I think her phone changed " lenient" to " liniment".


----------



## Bevj

Of course!


----------



## Sjsjsjs

Muchas gracias a todos, muy completas las respuestas


----------



## bandini

jilar said:


> _Little_ por ser un niño, ¿no?
> 
> Para un adulto sobra ese _little, _ barrunto.
> 
> ¿Que hay de _cadge, mooch _y_ scrounge(r) - _o sus respectivos adjetivos - que aporta el propio diccionario?


"Mooch" y "scrounger" sí entiendo pero en la vida he escuchado lo de "cadge."  A veces este diccionario me saca de onda.


----------



## yatecuento

Juanito es una manera cariñosa de llamar a alguien llamado Juan, no significa necesariamente que sea un niño.


----------



## jilar

yatecuento said:


> no significa necesariamente que sea un niño.


Claro que no.
Pero en este caso concreto, Juanito es un niño.

Relee cómo plantea el asunto quien pregunta:


Sjsjsjs said:


> Ser pedigüeño para mí significa sola y exclusivamente un *niño* que pide que le compres todo lo que ve, o que simplemente "pide" muchas cosas





Sjsjsjs said:


> "(Nombre del *niño*) es muy pedigüeño"
> "Estás muy pedigüeño hoy" (hablándole al *niño*)



Por supuesto que un adulto puede ser pedigüeño (por aquí se oye pedichón/pedichona), pero es algo más propio de niños. Los adultos ya tienen cierta experiencia en la vida y se comportan de otra manera.
No veo yo a un tío de 40 tacos pidiéndole a la madre que le compre lo que sea que le entró por los ojos.
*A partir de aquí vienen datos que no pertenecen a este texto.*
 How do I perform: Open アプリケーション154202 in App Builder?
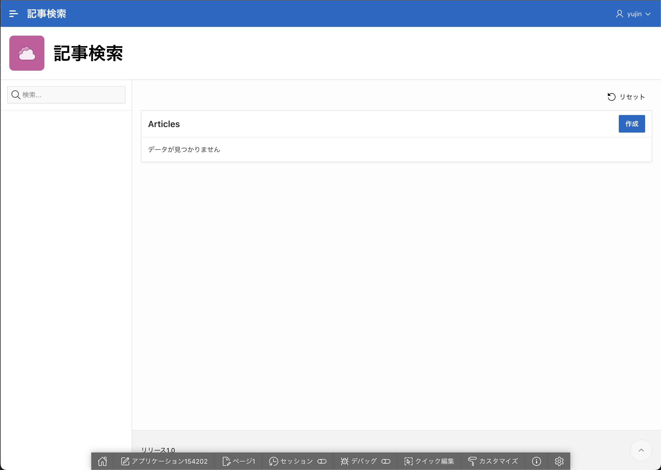pos(164,461)
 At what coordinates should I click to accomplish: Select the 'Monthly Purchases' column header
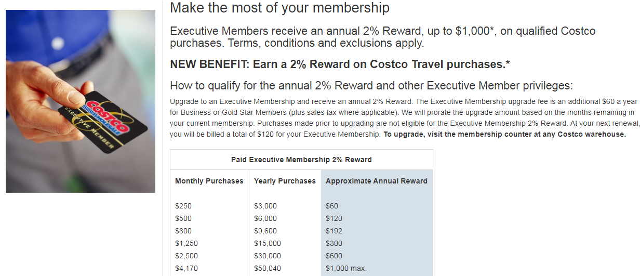(209, 181)
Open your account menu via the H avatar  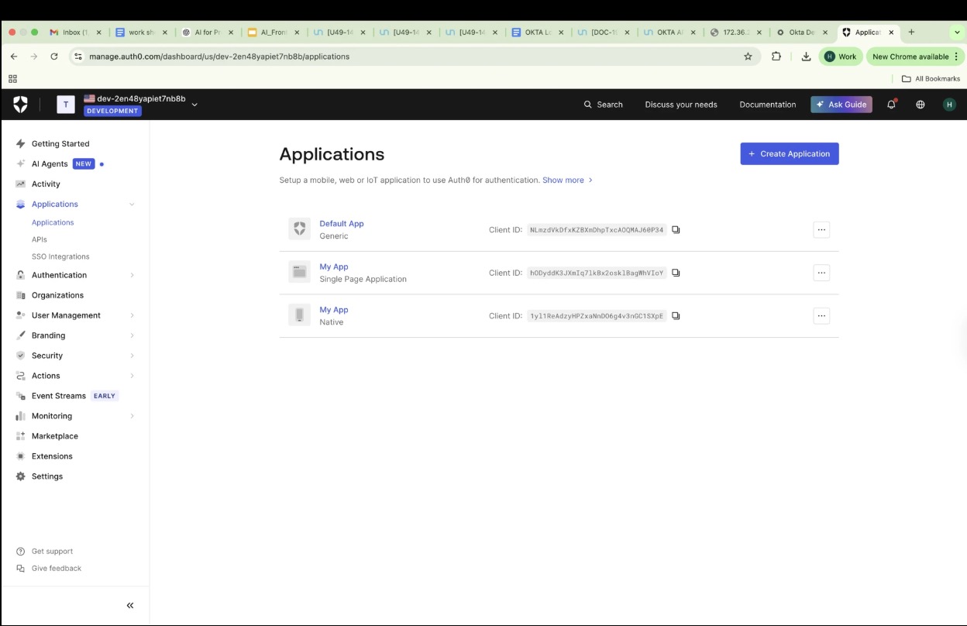click(947, 104)
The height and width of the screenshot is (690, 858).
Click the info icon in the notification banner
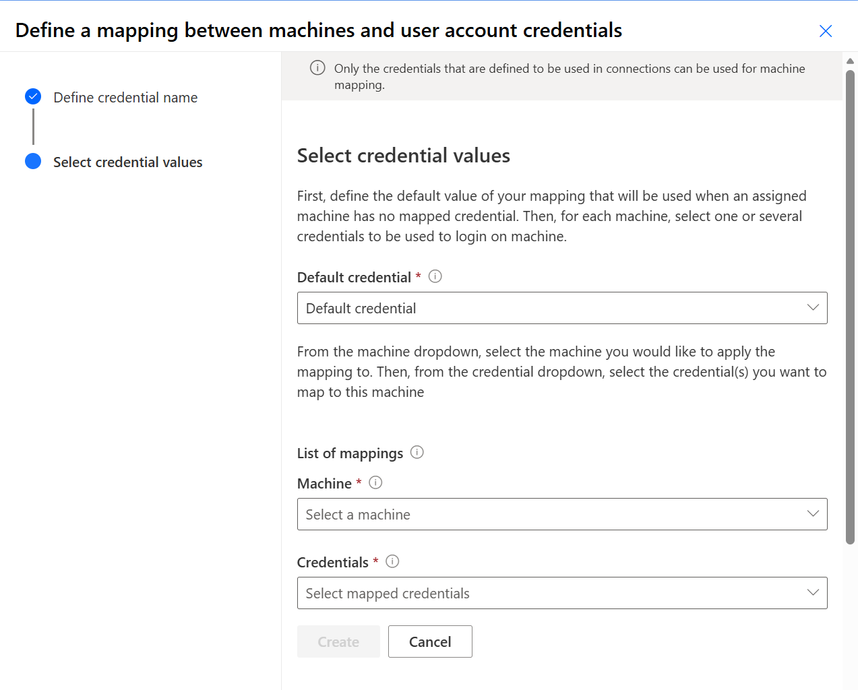317,68
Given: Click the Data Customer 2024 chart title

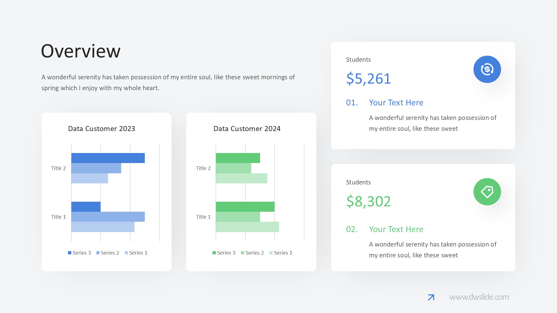Looking at the screenshot, I should 247,129.
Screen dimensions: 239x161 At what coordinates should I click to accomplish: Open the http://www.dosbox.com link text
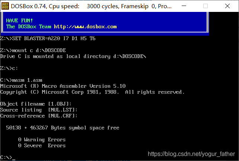(85, 27)
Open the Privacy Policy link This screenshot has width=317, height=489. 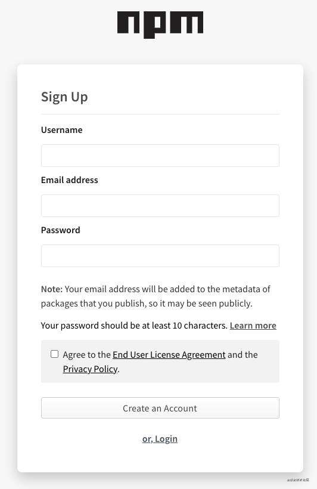tap(91, 369)
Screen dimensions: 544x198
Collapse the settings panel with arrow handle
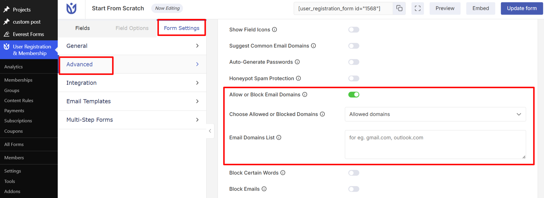tap(210, 131)
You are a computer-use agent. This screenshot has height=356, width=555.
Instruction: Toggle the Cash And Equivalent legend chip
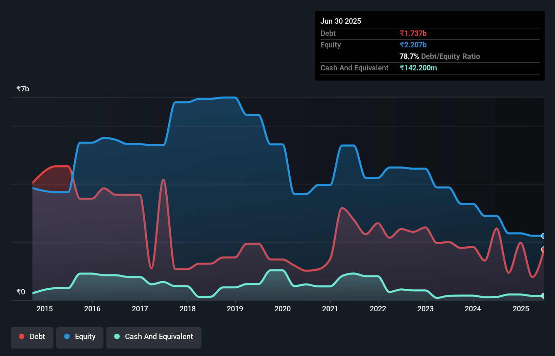154,337
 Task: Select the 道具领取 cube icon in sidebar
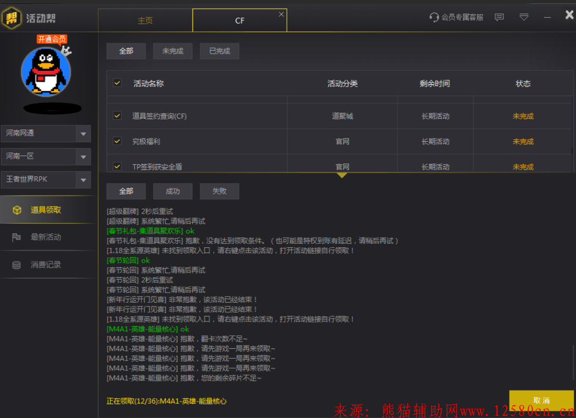tap(16, 209)
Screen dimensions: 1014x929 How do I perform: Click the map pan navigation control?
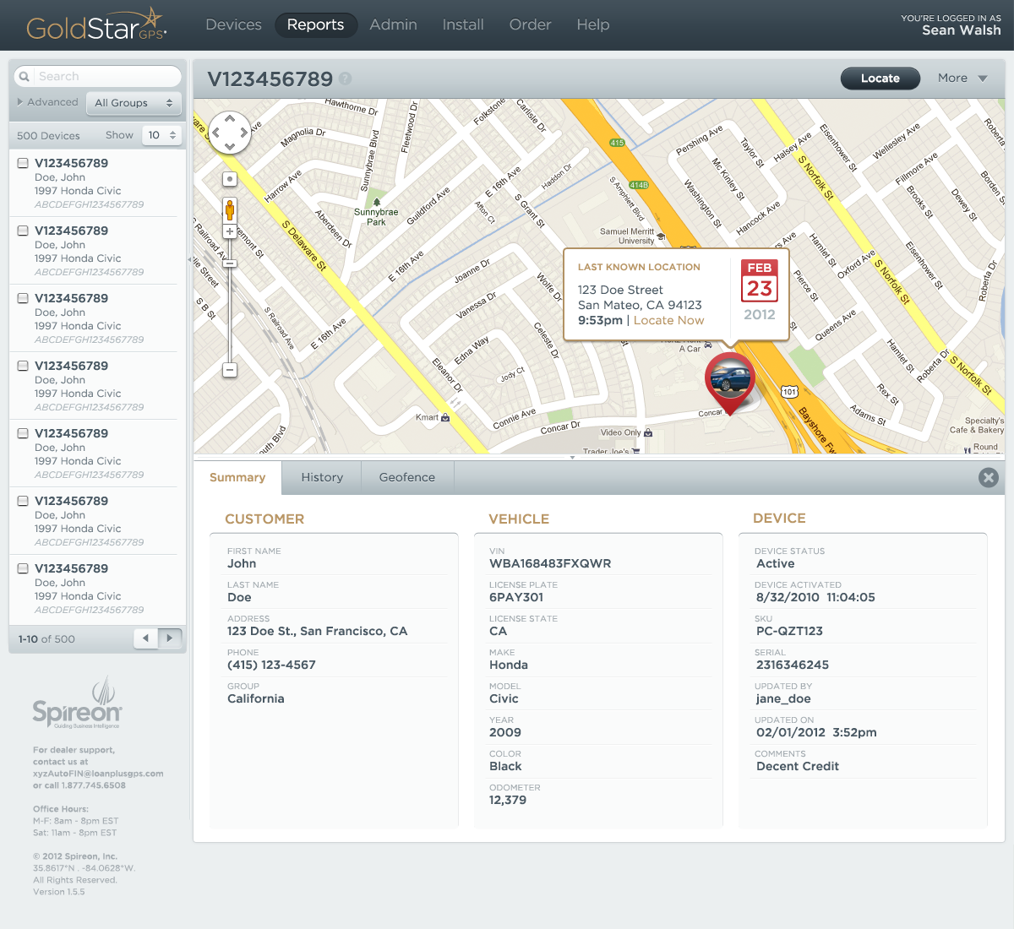coord(230,133)
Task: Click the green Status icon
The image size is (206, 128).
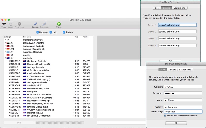Action: 59,24
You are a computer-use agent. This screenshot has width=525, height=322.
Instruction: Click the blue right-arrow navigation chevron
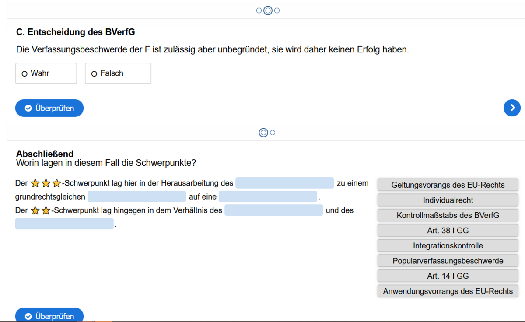pyautogui.click(x=512, y=108)
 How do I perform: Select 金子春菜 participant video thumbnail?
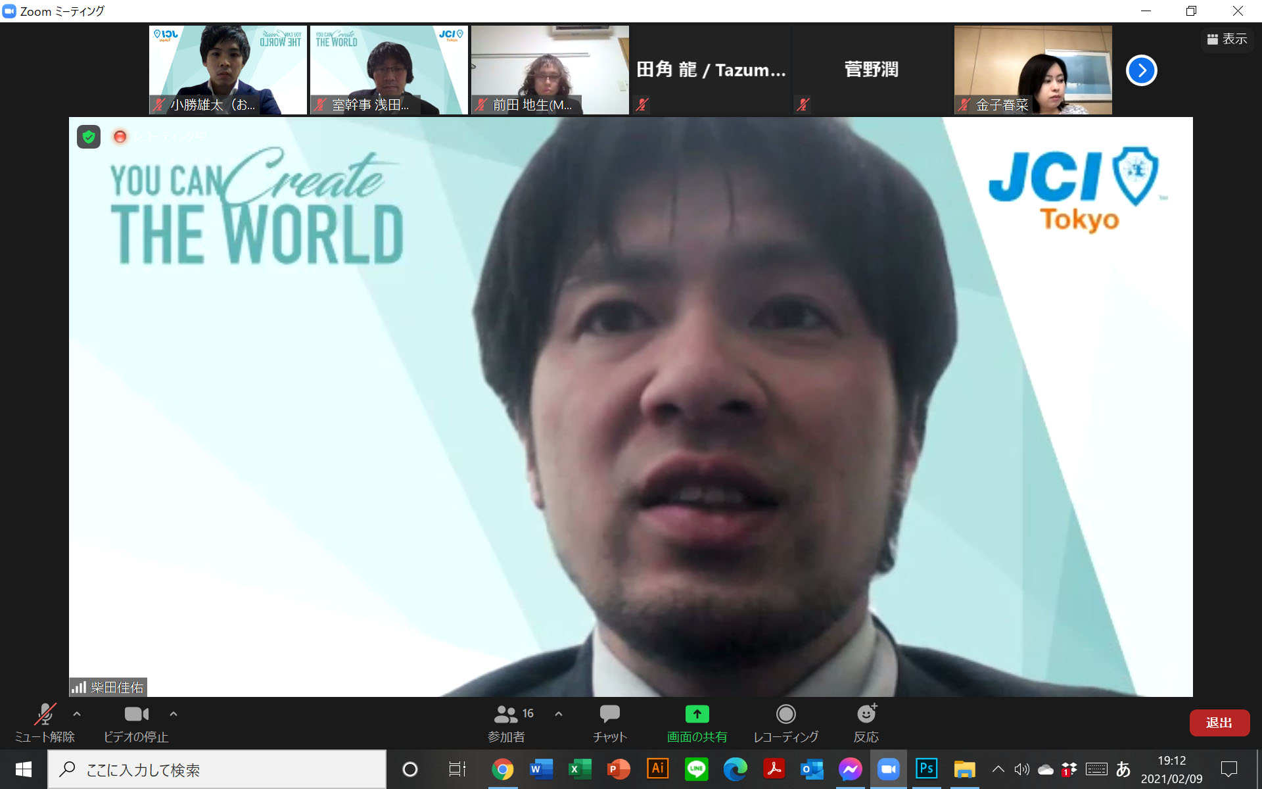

Posible es, pero raro.

En fin, el ejemplo se ajusta al típico uso de esa palabra, o sea, con niños.


----------



## gato radioso

yatecuento said:


> Juanito es una manera cariñosa de llamar a alguien llamado Juan, no significa necesariamente que sea un niño.


Claro, de hecho creo que al anterior rey, sus allegados y familiares le llamaban así.


----------



## acme_54

jilar said:


> _Little_ por ser un niño, ¿no?
> 
> Para un adulto sobra ese _little, _ barrunto.
> 
> ¿Que hay de _cadge, mooch _y_ scrounge(r) - _o sus respectivos adjetivos - que aporta el propio diccionario?


Ninguna de las palabras "cadge/mooch/scrounge" funciona por el propósito de la pregunta. Servirían para, por ejemplo, alguien que nunca compra tabaco pero le gusta fumar... Cf. "cadge a fag" (UK) = "bum a smoke" (USA).


----------



## acme_54

Juanito es muy pedigüeño =​Juanito/Johnny is very demanding​


----------



## GeremiasL

acme_54 said:


> Juanito es muy pedigüeño =​Juanito/Johnny is very demanding​


I think this is the most accurate!


----------



## bandini

GeremiasL said:


> I think this is the most accurate!


¿Entonces para ustedes "pedigüeño" significa "exigente?" porque pá mi falta algo o sea sería más sangrón pero al la vez inocente como por ejemplo yo le describiría el tipo ese como... pediche, conchudo, arrimado, méndigo, gaviota, chingaquedito, etc. Alguien que siempre anda pidiendo que te moches para picharle algo, como el refrán, "Cuchillito de palo, ¡no cortas pero bien que magullas!"


----------



## acme_54

bandini said:


> ¿Entonces para ustedes "pedigüeño" significa "exigente?" porque pá mi falta algo o sea sería más sangrón pero al la vez inocente como por ejemplo yo le describiría el tipo ese como... pediche, conchudo, arrimado, méndigo, gaviota, chingaquedito, etc. Alguien que siempre anda pidiendo que te moches para picharle algo, como el refrán, "Cuchillito de palo, ¡no cortas pero bien que magullas!"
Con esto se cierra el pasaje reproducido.